1273 * (This has its own maintenance problems, but we believe they are far outweighed by the
1274 * maintenance headache of copy/pasting explanatory sentences and paragraphs.)
1275 * This applies to all documentation, including inline comments inside function/method bodies. Sadly, the
1276 * constraint that every "item" must have a Doxygen comment will often force you to copy/paste. Even so,
1277 * do your best. Specifically, if 4 of 5 parameters of function `f2()` use identical semantics to 4 of 7 parameters of
1278 * function `f1()` then -- while you ARE forced (by the "every" rule above) to document 4 of the 5 `f2()` parameters --
1279 * the body of the doc of each of the shared parameters can simply say "`See f1().`" instead of copy/pasting
1280 * its actual semantics. This is the most prominent copy/paste situation, but the same principles can be applied
1281 * to others that may pop up.
1282 *
1283 * Do not use `"@brief"` explicily; use the first-sentence rule instead.

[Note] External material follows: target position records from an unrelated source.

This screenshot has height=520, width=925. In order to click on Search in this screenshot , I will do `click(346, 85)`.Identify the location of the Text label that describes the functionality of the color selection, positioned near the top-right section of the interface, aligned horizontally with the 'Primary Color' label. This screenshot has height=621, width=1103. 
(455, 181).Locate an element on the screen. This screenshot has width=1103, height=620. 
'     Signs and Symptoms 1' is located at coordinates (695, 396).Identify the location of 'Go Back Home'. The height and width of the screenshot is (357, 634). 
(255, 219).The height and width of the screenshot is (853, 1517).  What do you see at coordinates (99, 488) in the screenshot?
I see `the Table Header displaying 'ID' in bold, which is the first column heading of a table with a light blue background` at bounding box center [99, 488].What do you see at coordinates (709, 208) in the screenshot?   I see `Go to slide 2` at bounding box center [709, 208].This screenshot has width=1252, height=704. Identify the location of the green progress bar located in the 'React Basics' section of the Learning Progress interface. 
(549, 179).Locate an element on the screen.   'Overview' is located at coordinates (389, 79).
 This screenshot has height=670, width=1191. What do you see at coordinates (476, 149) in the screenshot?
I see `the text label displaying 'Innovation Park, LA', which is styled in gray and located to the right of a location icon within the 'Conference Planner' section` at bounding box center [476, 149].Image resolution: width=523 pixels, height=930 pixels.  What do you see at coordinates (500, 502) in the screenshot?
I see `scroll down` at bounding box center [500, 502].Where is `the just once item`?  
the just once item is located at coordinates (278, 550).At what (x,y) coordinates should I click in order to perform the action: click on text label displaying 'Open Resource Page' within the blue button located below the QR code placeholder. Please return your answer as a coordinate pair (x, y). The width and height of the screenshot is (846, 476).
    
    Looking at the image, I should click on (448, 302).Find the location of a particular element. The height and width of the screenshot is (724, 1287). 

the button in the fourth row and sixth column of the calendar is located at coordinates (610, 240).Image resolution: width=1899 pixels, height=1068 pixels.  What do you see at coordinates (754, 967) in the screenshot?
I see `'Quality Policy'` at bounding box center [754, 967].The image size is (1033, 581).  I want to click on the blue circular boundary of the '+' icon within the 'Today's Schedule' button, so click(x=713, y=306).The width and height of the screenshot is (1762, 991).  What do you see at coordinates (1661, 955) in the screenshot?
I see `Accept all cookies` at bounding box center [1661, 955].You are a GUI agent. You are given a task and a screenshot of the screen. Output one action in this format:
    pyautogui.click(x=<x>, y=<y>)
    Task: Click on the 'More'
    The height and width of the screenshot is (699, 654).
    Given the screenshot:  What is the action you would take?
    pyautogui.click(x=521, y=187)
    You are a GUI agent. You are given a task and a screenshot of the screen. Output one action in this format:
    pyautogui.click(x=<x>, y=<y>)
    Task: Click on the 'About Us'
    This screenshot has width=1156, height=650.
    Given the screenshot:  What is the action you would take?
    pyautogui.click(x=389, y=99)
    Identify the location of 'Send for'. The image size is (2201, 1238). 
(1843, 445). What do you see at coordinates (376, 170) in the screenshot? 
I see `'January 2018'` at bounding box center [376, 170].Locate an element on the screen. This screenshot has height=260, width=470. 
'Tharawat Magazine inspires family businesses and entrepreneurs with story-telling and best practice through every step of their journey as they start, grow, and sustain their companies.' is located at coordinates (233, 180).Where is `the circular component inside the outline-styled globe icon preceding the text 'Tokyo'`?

It's already clear by example
1284 * that we do not use `"@brief"`, but the rule that IS used is non-obvious from just looking at the code: Namely:
1285 * The first *sentence* of the Doxygen comment of the function/method/macro or
1286 * class/`struct`/union is taken as the brief description of the item. A "sentence" is defined as everything up
1287 * to and including the first period (.). (Watch out for "a.k.a." and such: use "a/k/a" instead.)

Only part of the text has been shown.